Temple v. State

Decision Date16 January 2013
Docket NumberNo. PD–0888–11.,PD–0888–11.
Citation390 S.W.3d 341
PartiesDavid Mark TEMPLE, Appellant v. The STATE of Texas.
CourtTexas Court of Criminal Appeals

OPINION TEXT STARTS HERE

Stanley G. Schneider, Schneider & McKinney, P.C., Houston, TX, for Appellant.

Alan Curry, Assistant District Attorney, Harris County, Houston, TX, Lisa C. McMinn, State's Attorney, Austin, for State.

OPINION

HERVEY, J., delivered the opinion of the Court in which KELLER, P.J., and JOHNSON, KEASLER, COCHRAN, and ALCALA, JJ., joined.

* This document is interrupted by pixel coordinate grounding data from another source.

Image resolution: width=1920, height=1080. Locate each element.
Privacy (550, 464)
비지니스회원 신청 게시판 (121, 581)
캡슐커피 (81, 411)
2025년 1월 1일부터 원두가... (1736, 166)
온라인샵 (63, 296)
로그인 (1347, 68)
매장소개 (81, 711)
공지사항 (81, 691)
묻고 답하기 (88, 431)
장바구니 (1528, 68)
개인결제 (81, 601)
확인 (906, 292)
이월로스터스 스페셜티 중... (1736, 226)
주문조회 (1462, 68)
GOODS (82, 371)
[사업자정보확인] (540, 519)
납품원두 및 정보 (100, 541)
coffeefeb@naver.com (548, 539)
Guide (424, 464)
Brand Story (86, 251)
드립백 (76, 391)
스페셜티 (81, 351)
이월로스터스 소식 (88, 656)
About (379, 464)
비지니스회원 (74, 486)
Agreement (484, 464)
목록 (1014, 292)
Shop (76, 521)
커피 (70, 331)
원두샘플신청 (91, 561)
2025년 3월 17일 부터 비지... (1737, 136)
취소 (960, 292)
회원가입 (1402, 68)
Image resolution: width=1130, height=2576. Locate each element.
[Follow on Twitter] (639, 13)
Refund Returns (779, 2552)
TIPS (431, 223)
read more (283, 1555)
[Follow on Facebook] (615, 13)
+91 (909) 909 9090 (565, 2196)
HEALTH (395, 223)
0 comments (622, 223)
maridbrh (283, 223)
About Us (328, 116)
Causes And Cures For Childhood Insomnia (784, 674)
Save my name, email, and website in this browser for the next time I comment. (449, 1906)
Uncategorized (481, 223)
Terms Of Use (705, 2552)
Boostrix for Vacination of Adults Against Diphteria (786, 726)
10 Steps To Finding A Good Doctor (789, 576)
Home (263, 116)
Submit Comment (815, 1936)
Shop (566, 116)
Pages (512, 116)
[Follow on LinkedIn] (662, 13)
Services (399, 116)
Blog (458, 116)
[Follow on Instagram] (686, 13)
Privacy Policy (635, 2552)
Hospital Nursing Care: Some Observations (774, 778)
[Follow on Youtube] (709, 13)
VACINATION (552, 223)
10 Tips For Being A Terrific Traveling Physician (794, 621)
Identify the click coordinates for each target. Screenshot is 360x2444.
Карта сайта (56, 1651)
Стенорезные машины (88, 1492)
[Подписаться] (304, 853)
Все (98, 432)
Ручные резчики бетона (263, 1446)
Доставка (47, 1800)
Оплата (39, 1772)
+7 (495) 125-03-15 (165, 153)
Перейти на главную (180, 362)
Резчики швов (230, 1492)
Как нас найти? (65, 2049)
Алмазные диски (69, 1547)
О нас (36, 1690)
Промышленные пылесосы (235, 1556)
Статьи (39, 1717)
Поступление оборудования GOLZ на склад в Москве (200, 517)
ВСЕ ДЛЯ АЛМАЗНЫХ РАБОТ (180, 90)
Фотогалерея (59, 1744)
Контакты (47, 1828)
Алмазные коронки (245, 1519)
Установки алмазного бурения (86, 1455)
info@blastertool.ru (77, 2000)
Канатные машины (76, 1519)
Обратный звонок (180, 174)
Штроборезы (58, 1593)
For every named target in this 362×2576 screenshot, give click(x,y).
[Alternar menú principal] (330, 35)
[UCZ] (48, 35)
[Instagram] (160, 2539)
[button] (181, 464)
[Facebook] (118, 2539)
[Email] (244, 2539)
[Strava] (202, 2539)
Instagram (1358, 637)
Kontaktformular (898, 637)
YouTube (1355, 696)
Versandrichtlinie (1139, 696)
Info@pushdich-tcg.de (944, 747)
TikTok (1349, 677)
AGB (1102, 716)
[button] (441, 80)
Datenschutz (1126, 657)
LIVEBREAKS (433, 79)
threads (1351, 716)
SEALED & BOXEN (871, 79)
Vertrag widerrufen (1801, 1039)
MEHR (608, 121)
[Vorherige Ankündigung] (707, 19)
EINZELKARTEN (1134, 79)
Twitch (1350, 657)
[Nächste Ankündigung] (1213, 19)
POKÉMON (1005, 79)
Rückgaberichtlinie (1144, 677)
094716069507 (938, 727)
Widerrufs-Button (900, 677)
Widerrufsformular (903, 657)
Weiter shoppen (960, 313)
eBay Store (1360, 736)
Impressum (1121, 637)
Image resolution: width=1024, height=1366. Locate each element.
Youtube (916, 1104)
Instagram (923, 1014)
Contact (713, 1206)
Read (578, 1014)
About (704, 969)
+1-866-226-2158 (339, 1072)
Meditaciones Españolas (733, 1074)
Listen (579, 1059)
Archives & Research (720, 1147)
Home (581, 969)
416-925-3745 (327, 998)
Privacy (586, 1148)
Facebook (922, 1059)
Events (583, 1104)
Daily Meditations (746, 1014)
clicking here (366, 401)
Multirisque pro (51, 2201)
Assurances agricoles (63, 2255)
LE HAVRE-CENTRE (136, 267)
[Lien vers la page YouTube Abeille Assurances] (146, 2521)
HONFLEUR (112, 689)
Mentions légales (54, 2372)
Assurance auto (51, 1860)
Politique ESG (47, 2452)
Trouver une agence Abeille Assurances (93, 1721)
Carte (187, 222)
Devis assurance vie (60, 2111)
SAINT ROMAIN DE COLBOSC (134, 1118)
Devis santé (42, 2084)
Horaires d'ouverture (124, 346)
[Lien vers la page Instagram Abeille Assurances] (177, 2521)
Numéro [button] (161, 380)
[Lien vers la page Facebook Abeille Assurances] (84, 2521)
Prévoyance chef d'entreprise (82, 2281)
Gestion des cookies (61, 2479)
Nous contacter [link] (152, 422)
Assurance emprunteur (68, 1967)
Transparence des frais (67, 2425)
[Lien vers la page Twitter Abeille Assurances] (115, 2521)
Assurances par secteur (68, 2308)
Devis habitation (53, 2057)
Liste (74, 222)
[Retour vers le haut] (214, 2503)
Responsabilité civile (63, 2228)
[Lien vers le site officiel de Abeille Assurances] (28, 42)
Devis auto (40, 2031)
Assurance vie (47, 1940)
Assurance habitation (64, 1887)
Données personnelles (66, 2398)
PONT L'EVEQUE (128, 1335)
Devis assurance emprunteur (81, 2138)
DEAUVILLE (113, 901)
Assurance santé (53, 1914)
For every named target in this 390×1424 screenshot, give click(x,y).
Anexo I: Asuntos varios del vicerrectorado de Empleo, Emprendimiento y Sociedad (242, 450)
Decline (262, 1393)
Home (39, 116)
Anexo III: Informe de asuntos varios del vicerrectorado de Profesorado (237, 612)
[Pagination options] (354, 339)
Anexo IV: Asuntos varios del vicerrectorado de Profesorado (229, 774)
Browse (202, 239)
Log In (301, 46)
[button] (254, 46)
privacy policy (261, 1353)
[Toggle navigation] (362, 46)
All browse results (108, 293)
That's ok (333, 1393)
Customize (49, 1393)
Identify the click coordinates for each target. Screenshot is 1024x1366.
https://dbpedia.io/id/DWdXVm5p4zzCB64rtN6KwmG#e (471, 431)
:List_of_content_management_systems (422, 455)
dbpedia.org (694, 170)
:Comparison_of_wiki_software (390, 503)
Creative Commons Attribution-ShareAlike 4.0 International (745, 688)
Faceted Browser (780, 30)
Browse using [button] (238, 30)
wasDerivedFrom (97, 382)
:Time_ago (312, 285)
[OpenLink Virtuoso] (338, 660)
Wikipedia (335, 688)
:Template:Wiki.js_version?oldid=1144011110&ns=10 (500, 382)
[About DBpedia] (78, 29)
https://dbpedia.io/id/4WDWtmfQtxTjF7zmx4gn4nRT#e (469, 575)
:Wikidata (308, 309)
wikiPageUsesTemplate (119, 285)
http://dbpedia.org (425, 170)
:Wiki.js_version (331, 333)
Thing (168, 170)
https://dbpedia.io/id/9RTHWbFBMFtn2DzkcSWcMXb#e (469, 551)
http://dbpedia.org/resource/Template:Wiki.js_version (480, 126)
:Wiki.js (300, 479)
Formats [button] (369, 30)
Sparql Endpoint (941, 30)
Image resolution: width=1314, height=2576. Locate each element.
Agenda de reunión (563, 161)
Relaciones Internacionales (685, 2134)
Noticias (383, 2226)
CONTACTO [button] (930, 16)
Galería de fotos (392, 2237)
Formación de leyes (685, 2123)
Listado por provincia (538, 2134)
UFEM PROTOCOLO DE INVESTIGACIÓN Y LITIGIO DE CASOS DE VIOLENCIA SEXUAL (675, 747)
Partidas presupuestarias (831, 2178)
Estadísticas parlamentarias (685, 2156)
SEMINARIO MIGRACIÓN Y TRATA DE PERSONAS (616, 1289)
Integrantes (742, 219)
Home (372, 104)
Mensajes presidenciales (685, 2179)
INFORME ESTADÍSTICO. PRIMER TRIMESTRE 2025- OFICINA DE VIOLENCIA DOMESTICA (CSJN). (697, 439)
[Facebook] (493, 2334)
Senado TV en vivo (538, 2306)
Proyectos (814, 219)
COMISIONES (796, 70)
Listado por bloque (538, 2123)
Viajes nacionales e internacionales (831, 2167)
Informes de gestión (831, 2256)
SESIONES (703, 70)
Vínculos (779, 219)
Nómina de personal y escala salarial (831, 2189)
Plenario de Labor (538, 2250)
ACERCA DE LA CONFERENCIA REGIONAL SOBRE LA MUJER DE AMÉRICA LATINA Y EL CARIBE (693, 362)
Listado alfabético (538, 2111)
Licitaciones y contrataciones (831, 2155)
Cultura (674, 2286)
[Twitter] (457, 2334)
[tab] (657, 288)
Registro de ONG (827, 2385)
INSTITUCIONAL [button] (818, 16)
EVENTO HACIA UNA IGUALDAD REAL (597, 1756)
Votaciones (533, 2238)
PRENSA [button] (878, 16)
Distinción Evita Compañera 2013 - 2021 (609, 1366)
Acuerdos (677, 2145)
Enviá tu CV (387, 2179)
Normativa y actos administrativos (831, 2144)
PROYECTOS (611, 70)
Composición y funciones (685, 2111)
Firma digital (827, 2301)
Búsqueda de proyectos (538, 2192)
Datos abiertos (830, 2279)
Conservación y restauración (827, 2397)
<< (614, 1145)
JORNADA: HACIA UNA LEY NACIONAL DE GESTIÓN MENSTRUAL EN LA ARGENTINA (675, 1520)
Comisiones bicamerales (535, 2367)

Appellant, David Mark Temple, was convicted of the murder of his wife, Belinda Temple, and sentenced to life imprisonment. The Fourteenth Court of Appeals affirmed Appellant's conviction. Temple v. State, 342 S.W.3d 572 (Tex.App.-Houston [14th Dist.] 2010). We granted discretionary review, and we will affirm the court of appeals's holding that the evidence is legally sufficient to support Appellant's conviction.

I. FACTS

Appellant and Belinda met and married while they were students at Stephen F. Austin University. Later, they bought a corner-lot home in the Cimarron subdivision located south of I–10 in Katy, Texas. This was near Appellant's childhood home, which was located north of I–10 off of Katy Hockley Road. Appellant worked as a teacher and coach at Alief Hastings High School, and Belinda was a teacher at Katy High School. At the time of Belinda's death, their son Evan was approaching four years of age, and Belinda was eight months pregnant.

Several witnesses testified that Appellant and Belinda were in a “good,” “loving,” and “caring” relationship. Appellant's family and several friends described them as a “compatible couple” in an “equal partnership.” They stated that Appellant was supportive of Belinda's actions. They also testified that Appellant was a great father to Evan, that he and Evan had a “remarkable” relationship, and that Appellant was excited about the upcoming birth of his daughter, even helping to prepare the nursery.

However, several other witnesses testified to a darker side of the couple's relationship. Belinda's twin sister, Brenda Lucas, viewed Appellant as controlling. She testified that, during her last visit to their home at Christmas, Appellant and Belinda were not getting along, and Appellant made fun of Belinda's “big butt.” Brenda stated that she told Belinda that she needed to “put her foot down” with Appellant.

Quinton Harlan, Appellant's friend and fellow coach at Alief Hastings High School, opined that Appellant could be volatile, had a controlling personality, and was meticulous in his planning. His wife, Tammy, testified that Belinda was a strong-willed woman, but uncharacteristically submissive and meek when in Appellant's presence. Tammy stated that she would tell Belinda to stand up to Appellant and to tell him how she felt. Although she acknowledged that Appellant was a good father to Evan, Tammy explained that Appellant made derogatory statements about the manner in which Belinda raised Evan and kept the house. Both Tammy and Quinton testified that Appellant called Belinda “fat” and “ugly” in front of them. Tammy also asserted that Appellant called Belinda's family “crazy, white trash, fat” and that he would say he didn't even want [Belinda] or Evan around them,” even preventing Evan from spending time with Belinda's family.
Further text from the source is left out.